Il cinema dice addio a Peter Del Monte, il regista nato a San Francisco il 29 luglio 1943, dal 1965 naturalizzato italiano, scomparso oggi in una clinica a Roma dopo una lunga malattia. Una manciata di film, un talento espresso essenzialmente in un cinema 'psicologico' con storie delicate che diventano indagini sui sentimenti, sull'anima, sulle ragioni del cuore affatto razionali. Un cinema delicato, poetico, fedele a se stesso anche a costo di rimanere ai margini del mercato.

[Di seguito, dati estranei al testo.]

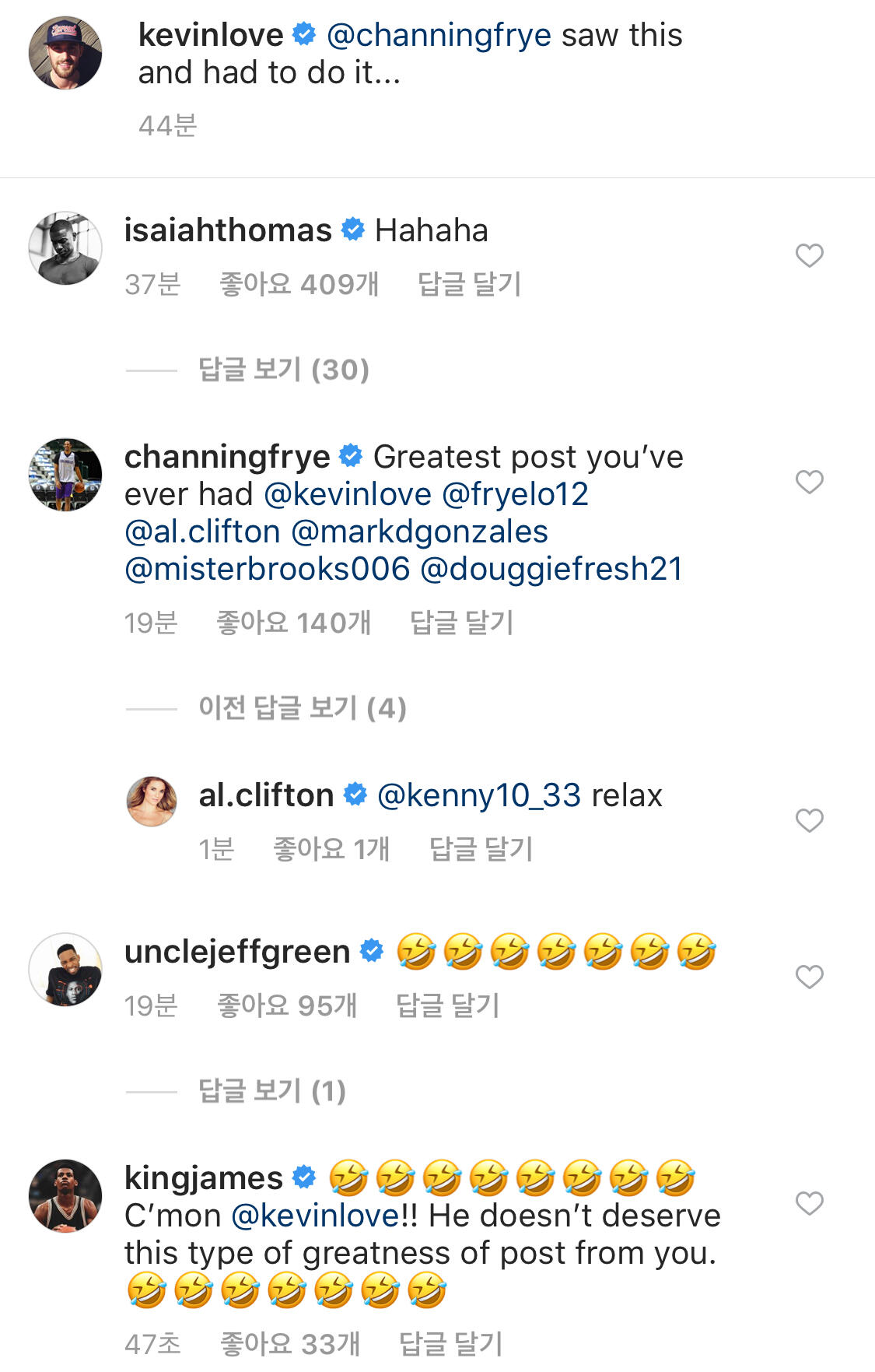Open channingfrye's avatar image
The image size is (875, 1372).
(65, 475)
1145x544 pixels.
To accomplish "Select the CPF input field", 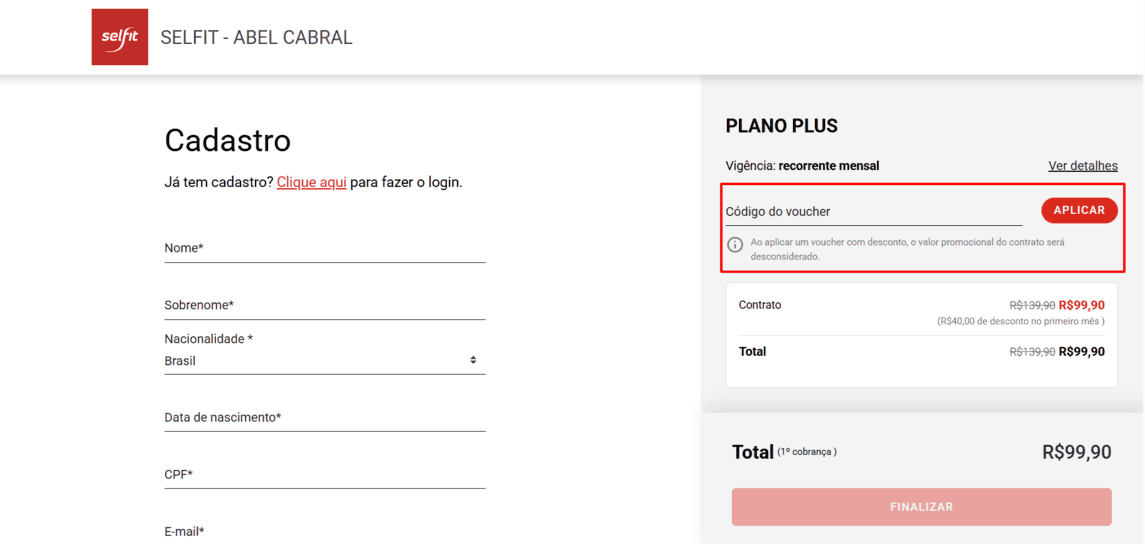I will click(x=325, y=475).
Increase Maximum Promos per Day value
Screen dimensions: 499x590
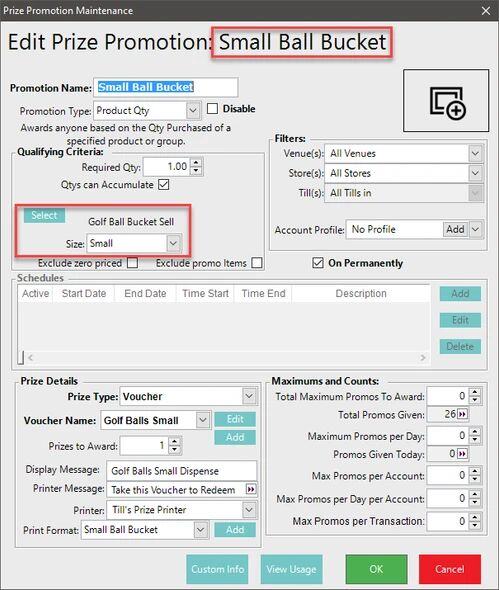[475, 432]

Del Monte si era diplomato in regia al Centro sperimentale di cinematografia e il suo primo film, del '69, Fuori campo, fu presentato al Festival di Cannes. Lavorò nei primi anni Settanta per la RAI, realizzando Le parole a venire (1970), dal racconto Les muets di A. Camus e Le ultime lettere di Jacopo Ortis (1973), tratto da U. Foscolo. Del 1975 è il film con cui si fece conoscere: Irene Irene, intenso drammatico elegante ritratto di un anziano magistrato (Alain Cuny) che, all'indomani dell'enigmatica scomparsa della moglie, si abbandona a una lenta deriva esistenziale che si intreccia con il bilancio di una vita, fino a lasciarsi morire di solitudine. Cinque anni dopo L'altra donna (1980, premio Speciale della giuria a Venezia), che affrontava in anticipo sui tempi il tema della diversità e dell'integrazione attraverso un microcosmo costituito da una colf extracomunitaria e una borghese in crisi. Viene premiato a Cannes (per il miglior contributo artistico) nel 1982 con L'invitation au voyage (Invito al viaggio), sull'amore morboso di un giovane per la propria gemella.

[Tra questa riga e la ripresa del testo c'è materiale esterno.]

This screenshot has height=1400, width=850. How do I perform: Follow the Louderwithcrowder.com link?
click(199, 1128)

Tra i suoi film migliori c'e Piccoli Fuochi, una 'fiaba inquieta' premiata con il Nastro d'argento per il miglior soggetto originale), nel quale le suggestioni della psicoanalisi infantile si concretizzano nella storia dell'affetto ossessivo di un bambino per la sua baby-sitter, interpretata da Valeria Golino. Il regista e l'attrice resteranno legati nella vita privata per alcuni anni a partire da quel film del 1985 .
Ancora il doppio femminile in Giulia e Giulia (1987), che fu per quegli anni un prima esperimento di 'cinema elettronico' ad alta definizione.
Seguono opere di esplorazione delle 'intermittenze del cuore' come Tracce di vita amorosa (1990), il premiato Compagna di viaggio (1996), in cui si narra l'emozionante incontro tra un anziano e smemorato professore (Michel Piccoli) e una ragazzina fragile e disinibita (Asia Argento). Fu presentato a Cannes, Un Certain Regard e diede ad Asia Argento nel '97 il David di Donatello come migliore attrice. Con La ballata dei lavavetri (1998), dal romanzo di E. Albinati torna a raccontare l'immigrazione, questa volta dall'Europa dell'Est. Negli anni 2000 gira Controvento (2000) in cui ancora una volta indaga nella psicologia femminile. Nelle tue mani (2007) e Nessuno mi pettina bene come il vento (2014) sono le ultime opere.